Start of Supplied records

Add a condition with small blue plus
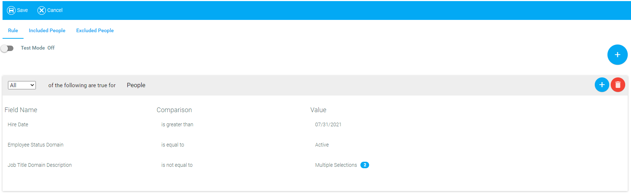This screenshot has width=631, height=195. [x=602, y=85]
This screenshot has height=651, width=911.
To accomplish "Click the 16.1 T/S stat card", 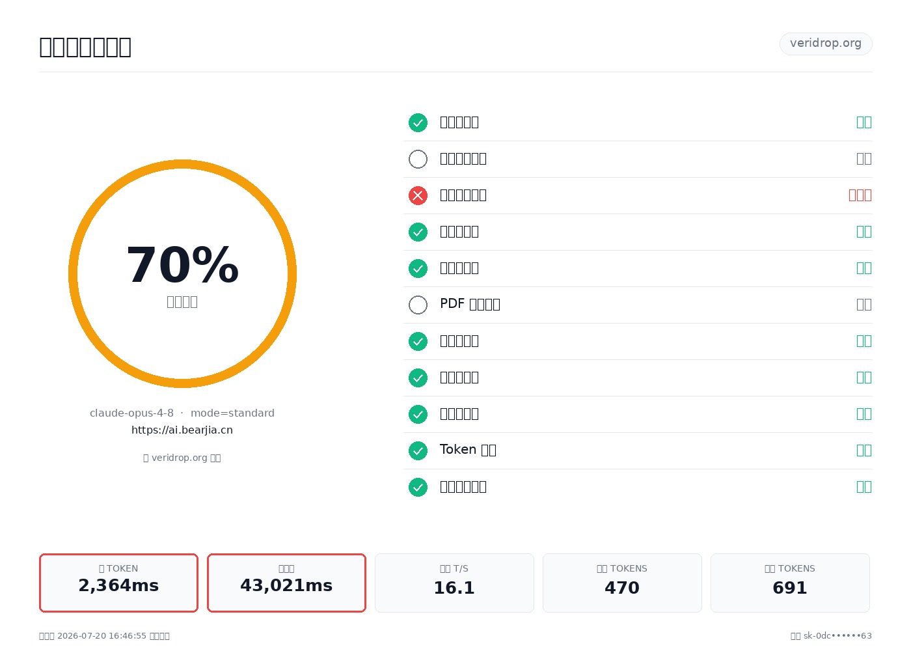I will (454, 583).
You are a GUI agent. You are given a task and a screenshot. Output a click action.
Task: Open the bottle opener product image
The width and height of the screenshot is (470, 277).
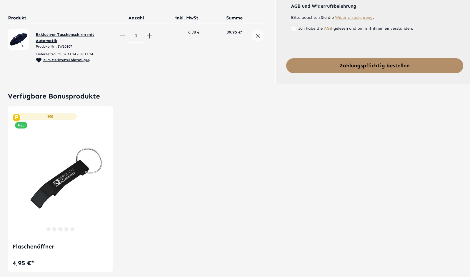[x=66, y=178]
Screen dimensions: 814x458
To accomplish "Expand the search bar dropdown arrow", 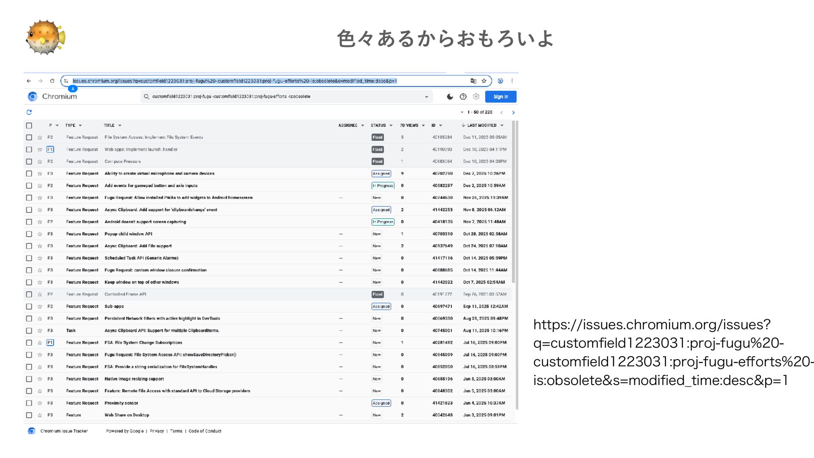I will pyautogui.click(x=427, y=97).
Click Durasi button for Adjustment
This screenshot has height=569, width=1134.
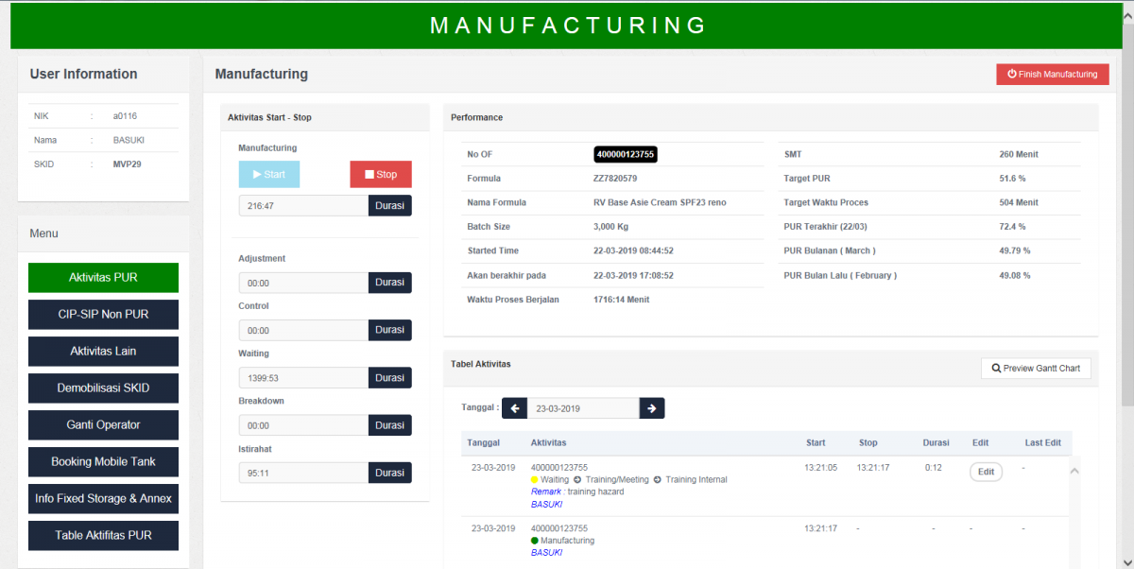390,283
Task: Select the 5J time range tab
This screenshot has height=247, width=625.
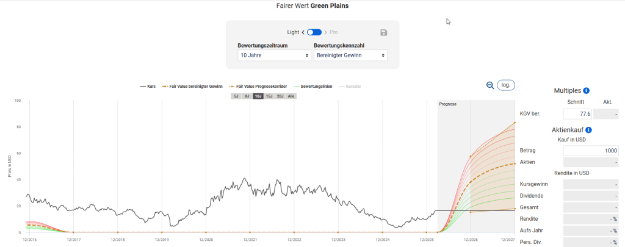Action: click(x=236, y=96)
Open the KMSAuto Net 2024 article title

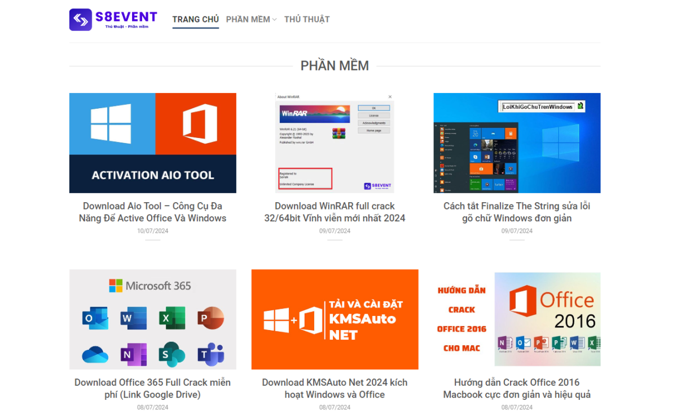pos(335,389)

End of Supplied records

◆ Task requirements ◆
Copy out the rows starting at the line containing "Task: Select the 5J time range tab" and ending with the last of the rows, keeping every line unchanged, and leave the pictures out.

◆ In response ◆
Task: Select the 5J time range tab
This screenshot has height=247, width=625.
Action: click(x=236, y=96)
Open the KMSAuto Net 2024 article title

pos(335,389)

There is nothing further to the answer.